How rfair works: methodology and architecture • rfair

This vignette describes what rfair measures and how, in enough detail to interpret and reproduce its scores. For a quick tour see vignette("rfair"); for the reuse/sensitivity extensions see vignette("beyond-fuji").

1. Background: FAIR, the FAIRsFAIR metrics, and F-UJI

The FAIR principles (Wilkinson et al. 2016) state that research data should be Findable, Accessible, Interoperable, and Reusable. They are aspirational; to assess a real data object you need measurable indicators.

The FAIRsFAIR project turned the principles into a concrete, testable metric set, and the F-UJI tool (Devaraju & Huber, PANGAEA) implemented an automated assessment service for them. F-UJI is a Python web service: you send it a persistent identifier (PID) and it returns per-metric scores.

rfair is a native R reimplementation of the F-UJI metrics (version 0.8). It performs the whole assessment in R, with no external server, so assessments are scriptable, reproducible, and embeddable in R pipelines. The original rfair package (v1) was only an HTTP client for an F-UJI server; this version (v2) is the engine itself.

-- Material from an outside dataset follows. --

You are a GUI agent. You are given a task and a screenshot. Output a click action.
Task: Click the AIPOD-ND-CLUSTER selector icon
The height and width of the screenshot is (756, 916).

2. The assessment pipeline

A single call to assess_fair() runs this pipeline:

identifier
   │  id_parse()            scheme detection + normalization + resolver URL
   ▼
resolution                  content-negotiated GET, follow redirects -> landing page
   │  resolve_landing_page()
   ▼
harvesting                  a sequence of collectors, in priority order:
   │   collect_html_meta()      embedded JSON-LD (schema.org), Dublin Core,
   │                            OpenGraph, Highwire meta tags
   │   collect_signposting()    HTTP Link header + <link rel> typed links
   │   collect_datacite()       DataCite JSON via content negotiation
   │   collect_xml()            DataCite XML, Dublin Core, MODS, EML, ISO19139
   │   collect_rdf()            JSON-LD (native) and Turtle/RDF-XML (via rdflib)
   │   collect_github()         GitHub repository + codemeta.json + CITATION.cff
   │   harvest_data()           HEAD on data links for MIME type and size
   ▼
mapping + merging           each source is mapped to one reference schema and
   │  merge_metadata()         merged (first-non-empty for scalars; union for
   │                           lists; longer-but-similar replacement)
   ▼
evaluation                  one evaluator per metric inspects the merged metadata
   │  run_evaluators()         and the resolved identifier, scoring each test
   ▼
scoring                     per-test scores -> per-metric -> F/A/I/R -> overall
   │  get_assessment_summary()
   ▼
fair_assessment             tidy S3 object (print / summary / as.data.frame /
                            as_fuji_json / as_rdf)

Identifier handling

id_parse() recognizes DOIs, Handles, ARKs, URNs, UUIDs, identifiers.org PIDs, w3id, and plain URLs, normalizes them, and constructs a resolver URL. Persistence is inferred from the scheme.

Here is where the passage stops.